(Datos de objetivos de clic)
● ● ● ● ● ● ●
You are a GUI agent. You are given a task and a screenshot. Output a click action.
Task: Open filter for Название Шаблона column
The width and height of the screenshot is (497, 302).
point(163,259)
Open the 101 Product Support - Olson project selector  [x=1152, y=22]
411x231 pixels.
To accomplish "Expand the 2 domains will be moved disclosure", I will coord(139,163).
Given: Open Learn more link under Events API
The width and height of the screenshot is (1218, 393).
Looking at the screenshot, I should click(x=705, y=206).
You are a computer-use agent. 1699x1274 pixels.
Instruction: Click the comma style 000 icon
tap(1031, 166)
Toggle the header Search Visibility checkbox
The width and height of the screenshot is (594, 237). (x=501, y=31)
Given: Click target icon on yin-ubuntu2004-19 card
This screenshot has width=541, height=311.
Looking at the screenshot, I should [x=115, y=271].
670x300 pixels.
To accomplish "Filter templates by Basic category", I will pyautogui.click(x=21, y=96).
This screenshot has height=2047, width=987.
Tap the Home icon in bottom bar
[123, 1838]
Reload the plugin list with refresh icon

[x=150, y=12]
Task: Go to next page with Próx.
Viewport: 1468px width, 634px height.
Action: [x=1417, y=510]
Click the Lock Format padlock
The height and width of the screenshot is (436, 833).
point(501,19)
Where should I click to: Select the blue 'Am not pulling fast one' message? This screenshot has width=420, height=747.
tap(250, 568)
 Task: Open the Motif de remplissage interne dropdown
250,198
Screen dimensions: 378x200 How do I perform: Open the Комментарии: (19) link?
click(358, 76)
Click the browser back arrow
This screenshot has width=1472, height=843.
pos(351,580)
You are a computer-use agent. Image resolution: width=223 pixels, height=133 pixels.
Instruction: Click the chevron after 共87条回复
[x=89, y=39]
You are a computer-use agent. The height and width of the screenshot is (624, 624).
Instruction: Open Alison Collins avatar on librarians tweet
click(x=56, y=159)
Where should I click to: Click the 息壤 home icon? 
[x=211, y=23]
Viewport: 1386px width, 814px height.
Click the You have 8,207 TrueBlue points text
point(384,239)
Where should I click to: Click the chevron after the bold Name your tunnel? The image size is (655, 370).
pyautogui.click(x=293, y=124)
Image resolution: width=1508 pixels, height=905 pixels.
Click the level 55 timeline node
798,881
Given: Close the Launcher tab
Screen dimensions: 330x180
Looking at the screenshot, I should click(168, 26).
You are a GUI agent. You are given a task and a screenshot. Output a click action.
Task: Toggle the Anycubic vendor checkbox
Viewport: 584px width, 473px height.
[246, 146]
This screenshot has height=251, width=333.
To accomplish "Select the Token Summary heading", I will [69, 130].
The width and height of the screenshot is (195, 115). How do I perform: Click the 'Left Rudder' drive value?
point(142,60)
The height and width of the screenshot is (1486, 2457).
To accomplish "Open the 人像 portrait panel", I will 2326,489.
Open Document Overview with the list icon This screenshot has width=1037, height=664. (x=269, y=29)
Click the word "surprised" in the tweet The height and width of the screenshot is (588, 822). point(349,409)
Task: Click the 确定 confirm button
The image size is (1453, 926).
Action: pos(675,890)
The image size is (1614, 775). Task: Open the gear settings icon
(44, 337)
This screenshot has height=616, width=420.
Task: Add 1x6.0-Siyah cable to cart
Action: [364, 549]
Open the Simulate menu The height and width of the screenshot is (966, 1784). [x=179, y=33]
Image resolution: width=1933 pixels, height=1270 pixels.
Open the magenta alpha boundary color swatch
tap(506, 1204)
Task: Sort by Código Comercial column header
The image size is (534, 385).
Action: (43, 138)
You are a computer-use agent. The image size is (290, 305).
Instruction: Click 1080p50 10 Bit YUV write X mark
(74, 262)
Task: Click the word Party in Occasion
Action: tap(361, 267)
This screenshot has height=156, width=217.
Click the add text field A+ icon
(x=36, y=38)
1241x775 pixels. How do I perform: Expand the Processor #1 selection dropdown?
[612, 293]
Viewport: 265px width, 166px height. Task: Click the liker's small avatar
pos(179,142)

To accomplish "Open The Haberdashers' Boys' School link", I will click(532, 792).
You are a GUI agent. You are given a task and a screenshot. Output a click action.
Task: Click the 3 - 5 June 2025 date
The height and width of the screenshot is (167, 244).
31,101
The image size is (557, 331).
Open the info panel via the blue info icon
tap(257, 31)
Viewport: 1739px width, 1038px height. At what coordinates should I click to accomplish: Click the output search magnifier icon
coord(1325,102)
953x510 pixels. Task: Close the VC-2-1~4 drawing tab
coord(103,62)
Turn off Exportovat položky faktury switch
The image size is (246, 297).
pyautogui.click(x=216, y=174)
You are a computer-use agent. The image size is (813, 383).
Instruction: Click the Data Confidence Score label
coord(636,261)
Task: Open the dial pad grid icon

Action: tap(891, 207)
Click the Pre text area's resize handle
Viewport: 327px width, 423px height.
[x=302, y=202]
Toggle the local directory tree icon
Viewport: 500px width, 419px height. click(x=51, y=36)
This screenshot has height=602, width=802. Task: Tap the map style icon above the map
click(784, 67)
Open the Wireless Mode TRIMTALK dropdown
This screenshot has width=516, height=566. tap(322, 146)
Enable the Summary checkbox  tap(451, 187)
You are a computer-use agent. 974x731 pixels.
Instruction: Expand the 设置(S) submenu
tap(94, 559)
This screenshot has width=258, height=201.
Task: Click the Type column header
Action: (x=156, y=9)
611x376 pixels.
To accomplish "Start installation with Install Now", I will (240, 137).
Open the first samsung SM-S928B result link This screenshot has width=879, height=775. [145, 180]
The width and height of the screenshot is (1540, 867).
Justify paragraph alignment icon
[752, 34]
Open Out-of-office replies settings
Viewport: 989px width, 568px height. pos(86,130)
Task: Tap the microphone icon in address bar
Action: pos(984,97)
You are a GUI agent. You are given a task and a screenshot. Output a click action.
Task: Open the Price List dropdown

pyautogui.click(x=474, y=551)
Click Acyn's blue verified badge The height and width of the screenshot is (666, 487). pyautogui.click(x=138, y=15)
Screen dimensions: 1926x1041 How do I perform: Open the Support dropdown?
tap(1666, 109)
● ● ● ● ● ● ●
## Objetivo de la tarea
¿Puedes reescribir todas estas líneas sustituyendo "Instruction" por "Step" y dejando todo lo demás igual?

## Ejercicio resuelto
You are a GUI agent. You are given a task and a screenshot. Output a click action.
Task: Open filter for Название Шаблона column
The width and height of the screenshot is (497, 302).
point(163,259)
Open the 101 Product Support - Olson project selector  [x=1152, y=22]
411x231 pixels.
To accomplish "Expand the 2 domains will be moved disclosure", I will coord(139,163).
Given: Open Learn more link under Events API
The width and height of the screenshot is (1218, 393).
Looking at the screenshot, I should click(x=705, y=206).
You are a computer-use agent. 1699x1274 pixels.
Step: Click the comma style 000 icon
tap(1031, 166)
Toggle the header Search Visibility checkbox
The width and height of the screenshot is (594, 237). (x=501, y=31)
Given: Click target icon on yin-ubuntu2004-19 card
This screenshot has width=541, height=311.
Looking at the screenshot, I should [x=115, y=271].
670x300 pixels.
To accomplish "Filter templates by Basic category", I will pyautogui.click(x=21, y=96).
This screenshot has height=2047, width=987.
Tap the Home icon in bottom bar
[123, 1838]
Reload the plugin list with refresh icon

[x=150, y=12]
Task: Go to next page with Próx.
Viewport: 1468px width, 634px height.
Action: [x=1417, y=510]
Click the Lock Format padlock
The height and width of the screenshot is (436, 833).
point(501,19)
Where should I click to: Select the blue 'Am not pulling fast one' message? This screenshot has width=420, height=747.
tap(250, 568)
 Task: Open the Motif de remplissage interne dropdown
250,198
Screen dimensions: 378x200 How do I perform: Open the Комментарии: (19) link?
click(358, 76)
Click the browser back arrow
This screenshot has width=1472, height=843.
pos(351,580)
You are a computer-use agent. Image resolution: width=223 pixels, height=133 pixels.
Step: Click the chevron after 共87条回复
[x=89, y=39]
You are a computer-use agent. The height and width of the screenshot is (624, 624).
Step: Open Alison Collins avatar on librarians tweet
click(x=56, y=159)
Where should I click to: Click the 息壤 home icon? 
[x=211, y=23]
Viewport: 1386px width, 814px height.
Click the You have 8,207 TrueBlue points text
point(384,239)
Where should I click to: Click the chevron after the bold Name your tunnel? The image size is (655, 370).
pyautogui.click(x=293, y=124)
Image resolution: width=1508 pixels, height=905 pixels.
Click the level 55 timeline node
798,881
Given: Close the Launcher tab
Screen dimensions: 330x180
Looking at the screenshot, I should click(168, 26).
You are a GUI agent. You are given a task and a screenshot. Output a click action.
Task: Toggle the Anycubic vendor checkbox
Viewport: 584px width, 473px height.
[246, 146]
This screenshot has height=251, width=333.
To accomplish "Select the Token Summary heading", I will [69, 130].
The width and height of the screenshot is (195, 115). How do I perform: Click the 'Left Rudder' drive value?
point(142,60)
The height and width of the screenshot is (1486, 2457).
To accomplish "Open the 人像 portrait panel", I will 2326,489.
Open Document Overview with the list icon This screenshot has width=1037, height=664. (x=269, y=29)
Click the word "surprised" in the tweet The height and width of the screenshot is (588, 822). point(349,409)
Task: Click the 确定 confirm button
The image size is (1453, 926).
Action: pos(675,890)
The image size is (1614, 775). Task: Open the gear settings icon
(44, 337)
This screenshot has height=616, width=420.
Task: Add 1x6.0-Siyah cable to cart
Action: [364, 549]
Open the Simulate menu The height and width of the screenshot is (966, 1784). [x=179, y=33]
Image resolution: width=1933 pixels, height=1270 pixels.
Open the magenta alpha boundary color swatch
tap(506, 1204)
Task: Sort by Código Comercial column header
The image size is (534, 385).
Action: (43, 138)
You are a computer-use agent. The image size is (290, 305).
Step: Click 1080p50 10 Bit YUV write X mark
(74, 262)
Task: Click the word Party in Occasion
Action: tap(361, 267)
This screenshot has height=156, width=217.
Click the add text field A+ icon
(x=36, y=38)
1241x775 pixels. How do I perform: Expand the Processor #1 selection dropdown?
[612, 293]
Viewport: 265px width, 166px height. Task: Click the liker's small avatar
pos(179,142)

To accomplish "Open The Haberdashers' Boys' School link", I will click(532, 792).
You are a GUI agent. You are given a task and a screenshot. Output a click action.
Task: Click the 3 - 5 June 2025 date
The height and width of the screenshot is (167, 244).
31,101
The image size is (557, 331).
Open the info panel via the blue info icon
tap(257, 31)
Viewport: 1739px width, 1038px height. At what coordinates should I click to accomplish: Click the output search magnifier icon
coord(1325,102)
953x510 pixels. Task: Close the VC-2-1~4 drawing tab
coord(103,62)
Turn off Exportovat položky faktury switch
The image size is (246, 297).
pyautogui.click(x=216, y=174)
You are a computer-use agent. The image size is (813, 383).
Step: Click the Data Confidence Score label
coord(636,261)
Task: Open the dial pad grid icon

Action: tap(891, 207)
Click the Pre text area's resize handle
Viewport: 327px width, 423px height.
[x=302, y=202]
Toggle the local directory tree icon
Viewport: 500px width, 419px height. click(x=51, y=36)
This screenshot has height=602, width=802. Task: Tap the map style icon above the map
click(784, 67)
Open the Wireless Mode TRIMTALK dropdown
This screenshot has width=516, height=566. tap(322, 146)
Enable the Summary checkbox  tap(451, 187)
You are a computer-use agent. 974x731 pixels.
Step: Expand the 设置(S) submenu
tap(94, 559)
This screenshot has width=258, height=201.
Task: Click the Type column header
Action: (x=156, y=9)
611x376 pixels.
To accomplish "Start installation with Install Now", I will (240, 137).
Open the first samsung SM-S928B result link This screenshot has width=879, height=775. [145, 180]
The width and height of the screenshot is (1540, 867).
Justify paragraph alignment icon
[752, 34]
Open Out-of-office replies settings
Viewport: 989px width, 568px height. pos(86,130)
Task: Tap the microphone icon in address bar
Action: pos(984,97)
You are a GUI agent. You are given a task and a screenshot. Output a click action.
Task: Open the Price List dropdown

pyautogui.click(x=474, y=551)
Click Acyn's blue verified badge The height and width of the screenshot is (666, 487). pyautogui.click(x=138, y=15)
Screen dimensions: 1926x1041 How do I perform: Open the Support dropdown?
tap(1666, 109)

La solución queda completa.